Seeing stars in Santorini

by Fran.Martell

The Greek island of Santorini had its heart torn out by a gigantic volcano in ancient times. Now it offers a warm welcome to visitors including Hollywood celebrities

The view of the volcano caldera at the heart of Santorini island has to be one of the most spectacular views in the world. A sweeping curve of pale rugged rock streaked with mineral deposits soars to nearly a thousand feet. It is topped in places by clusters of white cube houses that look from a distance like baby teeth. At its centre, sitting like a huge bath plug, is the black dome of warm lava rock where the ancient volcano rumbles on. Perched on the crescent of cliffs and tumbling down its face is the island’s capital, Thira.

Some say Santorini, the most southerly of the Cyclades islands in the Aegean Sea, was once the fabled city of Atlantis. Others believe the massive eruption and giant tsunami that followed wiped out the Minoan civilisation of the island of Crete to the south. It left a crater eight miles by four miles. This was the dramatic setting for the opening scenes of the sequel hit film Tomb Raider: The Cradle of Life, where Angelina Jolie leads a diving team to examine fabulous archaeological remains revealed by a subterranean earthquake.

While shooting the film, Angelina stayed near the village of Megalochori at the Vedema resort – the name means “harvest” in the local dialect. This beautiful hotel is designed in the style of a local village and blends perfectly with its surroundings. Facilities include a shuttle bus to the hotel’s private beach, sailing tours of the volcano and speed boat trips to nearby islands. The Vinsanto restaurant has an open area and also offers covered dining in the atmospheric vaulted chamber of a 400-year-old winery, which hosts tastings. There is also a spa, and the Vedema can even arrange all the details for your wedding, from the paperwork to the reception.

The distinctive architecture of Santorini, recognised worldwide, features long and narrow vaulted buildings with exteriors painted brilliant white or lively pastel shades, as depicted on so many classic Greek postcards.

The capital, Thira, has fantastic views down across the caldera and it is worth having a coffee on the cliff edge just to drink in the views. In the main street behind there is plenty of shopping, including a number of jewellers and gold shops, and plenty of nightlife around the centre of town. If the buzz of Thira gets too much it is easy to hire a car or scooter and tour the quieter, more traditional areas of the island.

Source material:
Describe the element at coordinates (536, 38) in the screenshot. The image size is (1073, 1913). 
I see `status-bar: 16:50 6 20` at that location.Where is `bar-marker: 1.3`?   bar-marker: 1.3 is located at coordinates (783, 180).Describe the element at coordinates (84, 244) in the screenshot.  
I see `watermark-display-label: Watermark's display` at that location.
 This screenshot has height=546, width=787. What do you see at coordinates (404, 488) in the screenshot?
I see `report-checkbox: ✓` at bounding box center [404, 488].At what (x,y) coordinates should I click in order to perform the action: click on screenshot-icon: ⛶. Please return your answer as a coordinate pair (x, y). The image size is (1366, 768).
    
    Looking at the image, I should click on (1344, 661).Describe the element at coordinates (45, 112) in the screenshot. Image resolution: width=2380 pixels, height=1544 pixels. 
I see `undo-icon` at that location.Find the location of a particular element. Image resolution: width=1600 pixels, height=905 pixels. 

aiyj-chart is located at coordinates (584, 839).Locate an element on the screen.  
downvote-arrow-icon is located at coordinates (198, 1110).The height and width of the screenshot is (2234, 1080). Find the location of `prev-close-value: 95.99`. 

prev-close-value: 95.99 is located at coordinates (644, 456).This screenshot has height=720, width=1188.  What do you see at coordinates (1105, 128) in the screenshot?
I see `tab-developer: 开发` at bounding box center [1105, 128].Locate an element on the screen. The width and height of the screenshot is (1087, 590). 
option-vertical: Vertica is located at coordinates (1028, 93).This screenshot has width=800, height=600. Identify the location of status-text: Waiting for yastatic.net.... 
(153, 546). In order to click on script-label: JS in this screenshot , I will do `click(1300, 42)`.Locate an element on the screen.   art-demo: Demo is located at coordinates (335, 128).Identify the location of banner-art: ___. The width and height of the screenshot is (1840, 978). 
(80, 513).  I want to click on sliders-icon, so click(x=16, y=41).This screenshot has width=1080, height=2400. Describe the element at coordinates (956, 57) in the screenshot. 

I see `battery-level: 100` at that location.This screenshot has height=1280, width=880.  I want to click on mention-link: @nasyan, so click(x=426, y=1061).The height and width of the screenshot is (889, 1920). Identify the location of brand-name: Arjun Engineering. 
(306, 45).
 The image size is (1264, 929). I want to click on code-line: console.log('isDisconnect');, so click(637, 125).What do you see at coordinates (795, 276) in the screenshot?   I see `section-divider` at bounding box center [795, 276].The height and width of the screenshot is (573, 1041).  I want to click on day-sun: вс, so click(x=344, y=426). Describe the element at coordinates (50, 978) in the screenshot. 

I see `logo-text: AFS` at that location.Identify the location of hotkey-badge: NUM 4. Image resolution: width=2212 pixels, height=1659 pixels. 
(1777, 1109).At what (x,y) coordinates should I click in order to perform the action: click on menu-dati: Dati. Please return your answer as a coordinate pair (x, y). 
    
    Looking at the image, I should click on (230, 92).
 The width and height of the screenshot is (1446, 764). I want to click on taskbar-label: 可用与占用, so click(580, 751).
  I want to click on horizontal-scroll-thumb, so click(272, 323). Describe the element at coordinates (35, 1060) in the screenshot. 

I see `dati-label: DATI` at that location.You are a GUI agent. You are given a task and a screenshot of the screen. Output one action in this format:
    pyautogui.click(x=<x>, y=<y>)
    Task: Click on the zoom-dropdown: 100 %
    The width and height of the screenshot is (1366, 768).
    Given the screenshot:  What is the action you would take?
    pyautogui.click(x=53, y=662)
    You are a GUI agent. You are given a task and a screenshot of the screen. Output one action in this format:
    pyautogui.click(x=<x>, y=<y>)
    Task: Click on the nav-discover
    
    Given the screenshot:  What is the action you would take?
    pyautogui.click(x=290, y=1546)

Tasks:
#1 Please update the part of the Santorini article that opens with the words containing "The distinctive architecture" and closes with "classic Greek postcards.", changing "narrow" to "slender".
#2 In the Santorini article, what does the name Vedema mean in the local dialect?
#3 Carry the Santorini article forward from its last sentence.

Task results:
#1
The distinctive architecture of Santorini, recognised worldwide, features long and slender vaulted buildings with exteriors painted brilliant white or lively pastel shades, as depicted on so many classic Greek postcards.

#2 Harvest.

#3
Santorini is also famous for its black sand beaches, which are made from volcanic rock that burst out during the ancient eruption. The most famous beach is Kamari, which can get very busy. Monolithos is quieter, while White Beach and Red Beach are worth a photo opportunity. They really do live up to their names but can get crowded.

Archaeologists are investigating an important Minoan village site at Akrotiri but this is currently closed for renovation to its roofing. However, the long history of the island is charted in the archaeological museum in Thira.

The quiet village of Oia comes to life in the evenings, when people from all over the island gather to watch the sun sink into the sea in a fabulous natural display of blazing reds and golds.

In addition to growing small tomatoes and fava beans, Santorini has a thriving wine industry that dates back more than 3,500 years. The type of asyrtiko grape unique to the island thrives in the volcanic soil, making wines with a strong dry flavour. Unusually, the vines are grown along the ground to protect them from seasonal winds.

You can tour and taste at the wineries of two major local growers. Santo Wines, south of Thira, has an oenotourism centre with magnificent views south across the caldera. The Koutsoyannopoulos Winery at Vothonas began in 1870 and the fourth generation of the founding family still make Volcan wines. There is also a wine museum.


Where to eat

The Dionysos In Atlantis, in the centre of Fira, has a great relaxed atmosphere and a lovely vine-shaded courtyard. Be sure to try their wonderful homemade sausages and the local fava beans.

The Archipelagos restaurant sits on the cliffs overlooking the volcano crater and is a great setting to enjoy the beautiful sunsets. It occupies a restored captain’s house built in 1860. The restaurant serves the local soft cheese called anthotiro and spaghetti with a gorgeous tomato and garlic sauce, a local speciality.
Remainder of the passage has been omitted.